WHAT YOU SHOULD DO
Each record should be returned exactly as it is written.

INFORMATION PROVIDED
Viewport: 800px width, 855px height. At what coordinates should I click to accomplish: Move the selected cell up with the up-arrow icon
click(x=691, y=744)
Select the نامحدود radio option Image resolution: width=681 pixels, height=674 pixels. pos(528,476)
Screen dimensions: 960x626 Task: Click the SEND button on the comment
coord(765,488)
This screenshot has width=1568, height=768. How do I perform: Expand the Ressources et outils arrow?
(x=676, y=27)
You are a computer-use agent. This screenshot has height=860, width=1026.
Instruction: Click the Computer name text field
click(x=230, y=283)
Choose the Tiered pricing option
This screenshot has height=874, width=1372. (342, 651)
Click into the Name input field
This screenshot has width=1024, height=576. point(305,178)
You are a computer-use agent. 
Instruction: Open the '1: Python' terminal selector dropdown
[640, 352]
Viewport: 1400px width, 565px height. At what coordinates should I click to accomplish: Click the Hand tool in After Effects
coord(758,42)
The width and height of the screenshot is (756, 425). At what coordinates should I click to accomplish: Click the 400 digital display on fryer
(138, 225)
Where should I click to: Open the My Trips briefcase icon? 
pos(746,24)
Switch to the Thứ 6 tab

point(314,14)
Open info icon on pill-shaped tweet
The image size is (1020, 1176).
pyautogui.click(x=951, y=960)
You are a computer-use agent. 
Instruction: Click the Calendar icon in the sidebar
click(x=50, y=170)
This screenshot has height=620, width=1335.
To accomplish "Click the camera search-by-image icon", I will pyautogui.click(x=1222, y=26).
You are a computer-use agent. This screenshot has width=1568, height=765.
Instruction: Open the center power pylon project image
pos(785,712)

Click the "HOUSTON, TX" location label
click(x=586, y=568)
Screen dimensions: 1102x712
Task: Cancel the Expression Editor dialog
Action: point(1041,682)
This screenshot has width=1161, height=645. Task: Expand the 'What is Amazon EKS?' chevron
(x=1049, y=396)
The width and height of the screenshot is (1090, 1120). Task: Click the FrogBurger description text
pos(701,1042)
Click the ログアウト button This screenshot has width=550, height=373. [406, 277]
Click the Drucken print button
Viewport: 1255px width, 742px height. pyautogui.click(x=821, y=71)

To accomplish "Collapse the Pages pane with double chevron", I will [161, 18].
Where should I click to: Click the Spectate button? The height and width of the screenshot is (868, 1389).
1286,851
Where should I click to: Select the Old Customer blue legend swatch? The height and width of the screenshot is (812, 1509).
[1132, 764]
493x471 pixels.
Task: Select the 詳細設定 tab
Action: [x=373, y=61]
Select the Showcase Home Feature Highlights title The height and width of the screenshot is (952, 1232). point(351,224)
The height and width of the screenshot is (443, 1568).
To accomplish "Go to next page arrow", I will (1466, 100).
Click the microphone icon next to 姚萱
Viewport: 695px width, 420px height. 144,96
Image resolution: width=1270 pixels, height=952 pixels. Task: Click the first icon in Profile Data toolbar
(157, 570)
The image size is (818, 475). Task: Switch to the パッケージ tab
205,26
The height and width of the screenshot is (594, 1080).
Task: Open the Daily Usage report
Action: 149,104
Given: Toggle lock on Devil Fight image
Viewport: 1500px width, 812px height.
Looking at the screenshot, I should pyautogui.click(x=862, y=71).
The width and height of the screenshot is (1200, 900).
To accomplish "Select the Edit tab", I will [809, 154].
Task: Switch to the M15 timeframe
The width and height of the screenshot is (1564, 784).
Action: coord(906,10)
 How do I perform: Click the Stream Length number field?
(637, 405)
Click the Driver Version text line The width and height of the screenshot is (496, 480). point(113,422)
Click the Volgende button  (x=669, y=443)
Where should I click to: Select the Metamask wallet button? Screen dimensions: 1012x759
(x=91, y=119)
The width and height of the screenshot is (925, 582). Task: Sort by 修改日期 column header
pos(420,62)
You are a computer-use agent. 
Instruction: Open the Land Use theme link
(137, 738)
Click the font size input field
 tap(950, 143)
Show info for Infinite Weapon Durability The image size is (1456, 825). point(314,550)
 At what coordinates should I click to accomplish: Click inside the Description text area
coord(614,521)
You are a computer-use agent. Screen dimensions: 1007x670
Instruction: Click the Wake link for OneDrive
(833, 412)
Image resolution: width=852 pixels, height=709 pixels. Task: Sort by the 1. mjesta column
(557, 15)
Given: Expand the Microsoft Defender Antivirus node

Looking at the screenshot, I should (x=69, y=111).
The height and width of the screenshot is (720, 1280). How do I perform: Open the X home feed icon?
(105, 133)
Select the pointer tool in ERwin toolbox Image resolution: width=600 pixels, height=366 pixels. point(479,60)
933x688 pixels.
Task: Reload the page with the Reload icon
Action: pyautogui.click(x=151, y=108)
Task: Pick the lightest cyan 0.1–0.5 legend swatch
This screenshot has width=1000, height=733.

WRITTEN ANSWER
Viewport: 800px width, 855px height. At what coordinates should I click to accomplish: Move the selected cell up with the up-arrow icon
click(x=691, y=744)
Select the نامحدود radio option Image resolution: width=681 pixels, height=674 pixels. pos(528,476)
Screen dimensions: 960x626 Task: Click the SEND button on the comment
coord(765,488)
This screenshot has width=1568, height=768. How do I perform: Expand the Ressources et outils arrow?
(x=676, y=27)
You are a computer-use agent. This screenshot has height=860, width=1026.
Instruction: Click the Computer name text field
click(x=230, y=283)
Choose the Tiered pricing option
This screenshot has height=874, width=1372. (342, 651)
Click into the Name input field
This screenshot has width=1024, height=576. point(305,178)
You are a computer-use agent. 
Instruction: Open the '1: Python' terminal selector dropdown
[640, 352]
Viewport: 1400px width, 565px height. At what coordinates should I click to accomplish: Click the Hand tool in After Effects
coord(758,42)
The width and height of the screenshot is (756, 425). At what coordinates should I click to accomplish: Click the 400 digital display on fryer
(138, 225)
Where should I click to: Open the My Trips briefcase icon? 
pos(746,24)
Switch to the Thứ 6 tab

point(314,14)
Open info icon on pill-shaped tweet
The image size is (1020, 1176).
pyautogui.click(x=951, y=960)
You are a computer-use agent. 
Instruction: Click the Calendar icon in the sidebar
click(x=50, y=170)
This screenshot has height=620, width=1335.
To accomplish "Click the camera search-by-image icon", I will pyautogui.click(x=1222, y=26).
You are a computer-use agent. This screenshot has width=1568, height=765.
Instruction: Open the center power pylon project image
pos(785,712)

Click the "HOUSTON, TX" location label
click(x=586, y=568)
Screen dimensions: 1102x712
Task: Cancel the Expression Editor dialog
Action: point(1041,682)
This screenshot has width=1161, height=645. Task: Expand the 'What is Amazon EKS?' chevron
(x=1049, y=396)
The width and height of the screenshot is (1090, 1120). Task: Click the FrogBurger description text
pos(701,1042)
Click the ログアウト button This screenshot has width=550, height=373. [406, 277]
Click the Drucken print button
Viewport: 1255px width, 742px height. pyautogui.click(x=821, y=71)

To accomplish "Collapse the Pages pane with double chevron", I will [161, 18].
Where should I click to: Click the Spectate button? The height and width of the screenshot is (868, 1389).
1286,851
Where should I click to: Select the Old Customer blue legend swatch? The height and width of the screenshot is (812, 1509).
[1132, 764]
493x471 pixels.
Task: Select the 詳細設定 tab
Action: [x=373, y=61]
Select the Showcase Home Feature Highlights title The height and width of the screenshot is (952, 1232). point(351,224)
The height and width of the screenshot is (443, 1568).
To accomplish "Go to next page arrow", I will (1466, 100).
Click the microphone icon next to 姚萱
Viewport: 695px width, 420px height. 144,96
Image resolution: width=1270 pixels, height=952 pixels. Task: Click the first icon in Profile Data toolbar
(157, 570)
The image size is (818, 475). Task: Switch to the パッケージ tab
205,26
The height and width of the screenshot is (594, 1080).
Task: Open the Daily Usage report
Action: 149,104
Given: Toggle lock on Devil Fight image
Viewport: 1500px width, 812px height.
Looking at the screenshot, I should pyautogui.click(x=862, y=71).
The width and height of the screenshot is (1200, 900).
To accomplish "Select the Edit tab", I will [809, 154].
Task: Switch to the M15 timeframe
The width and height of the screenshot is (1564, 784).
Action: coord(906,10)
 How do I perform: Click the Stream Length number field?
(637, 405)
Click the Driver Version text line The width and height of the screenshot is (496, 480). point(113,422)
Click the Volgende button  (x=669, y=443)
Where should I click to: Select the Metamask wallet button? Screen dimensions: 1012x759
(x=91, y=119)
The width and height of the screenshot is (925, 582). Task: Sort by 修改日期 column header
pos(420,62)
You are a computer-use agent. 
Instruction: Open the Land Use theme link
(137, 738)
Click the font size input field
 tap(950, 143)
Show info for Infinite Weapon Durability The image size is (1456, 825). point(314,550)
 At what coordinates should I click to accomplish: Click inside the Description text area
coord(614,521)
You are a computer-use agent. Screen dimensions: 1007x670
Instruction: Click the Wake link for OneDrive
(833, 412)
Image resolution: width=852 pixels, height=709 pixels. Task: Sort by the 1. mjesta column
(557, 15)
Given: Expand the Microsoft Defender Antivirus node

Looking at the screenshot, I should (x=69, y=111).
The height and width of the screenshot is (720, 1280). How do I perform: Open the X home feed icon?
(105, 133)
Select the pointer tool in ERwin toolbox Image resolution: width=600 pixels, height=366 pixels. point(479,60)
933x688 pixels.
Task: Reload the page with the Reload icon
Action: pyautogui.click(x=151, y=108)
Task: Pick the lightest cyan 0.1–0.5 legend swatch
This screenshot has width=1000, height=733.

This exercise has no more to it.